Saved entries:

______________________________

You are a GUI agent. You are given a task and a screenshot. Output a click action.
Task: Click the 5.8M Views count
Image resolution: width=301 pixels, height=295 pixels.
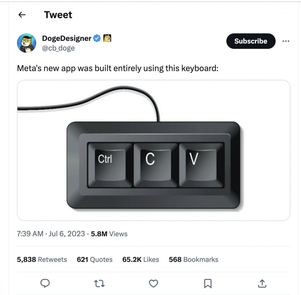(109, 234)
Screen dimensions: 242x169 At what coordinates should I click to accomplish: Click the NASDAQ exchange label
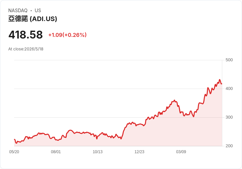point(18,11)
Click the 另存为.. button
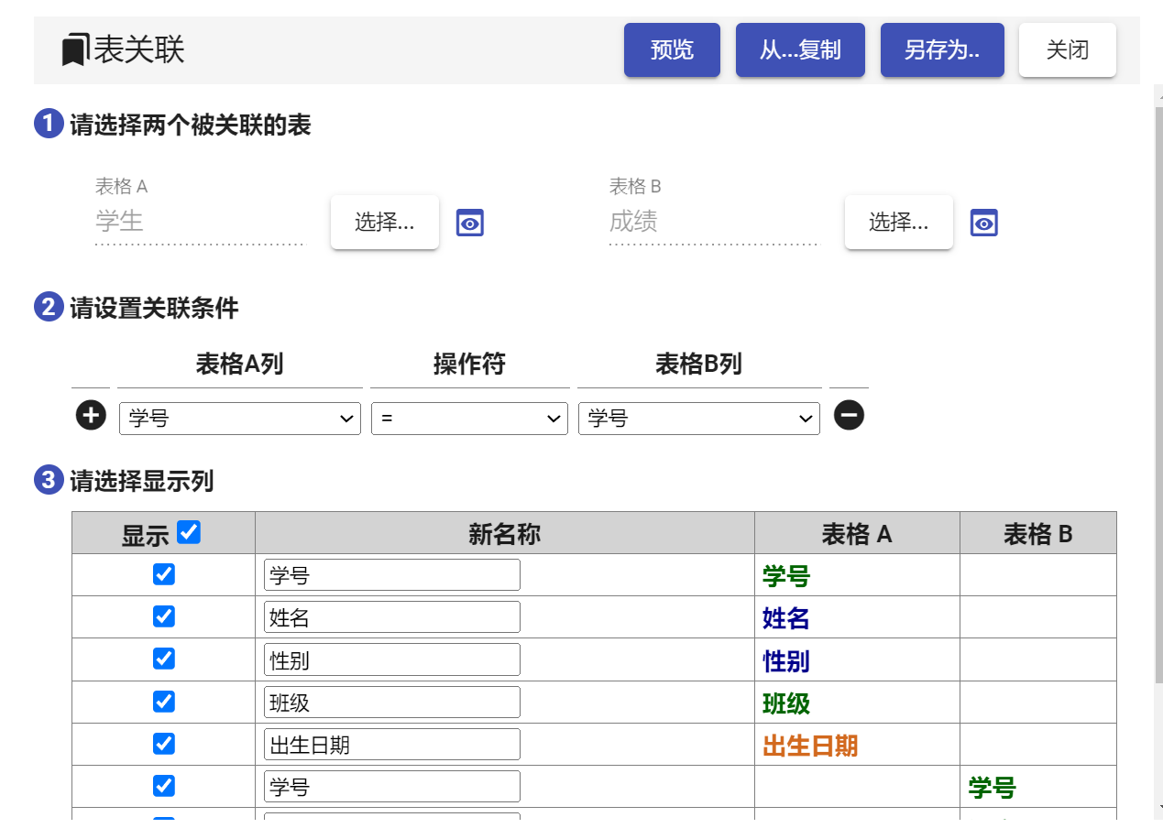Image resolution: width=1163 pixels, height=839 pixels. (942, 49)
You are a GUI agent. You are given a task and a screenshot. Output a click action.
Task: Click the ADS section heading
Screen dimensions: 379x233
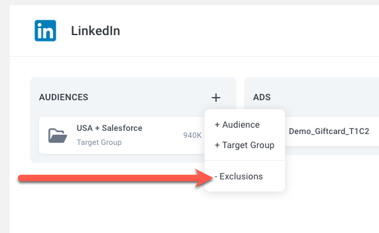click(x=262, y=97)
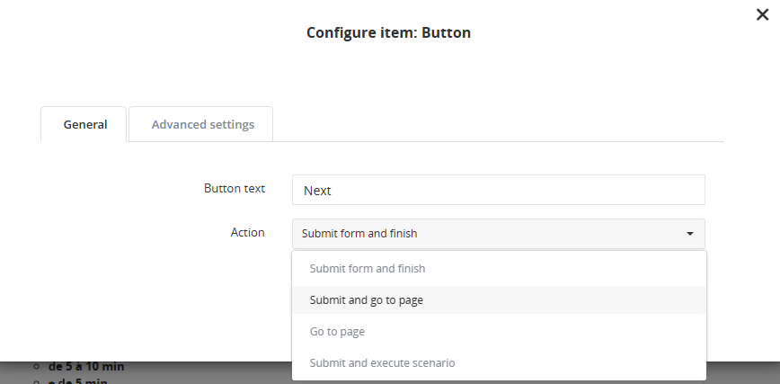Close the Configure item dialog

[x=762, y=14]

______________________________

**WHAT TO PRODUCE**
Transcribe each entry precisely as given, leaving the pictures out.

**RESPONSE BELOW**
You are a GUI agent. You are given a task and a screenshot. Output a click action.
Task: Click the 5.8M Views count
Image resolution: width=301 pixels, height=295 pixels.
(109, 234)
Screen dimensions: 242x169 At what coordinates should I click to accomplish: Click the NASDAQ exchange label
point(18,11)
Click the 另存为.. button
Image resolution: width=1163 pixels, height=839 pixels. (942, 49)
You are a GUI agent. You are given a task and a screenshot. Output a click action.
Task: Click the ADS section heading
Screen dimensions: 379x233
click(x=262, y=97)
Close the Configure item dialog

[x=762, y=14]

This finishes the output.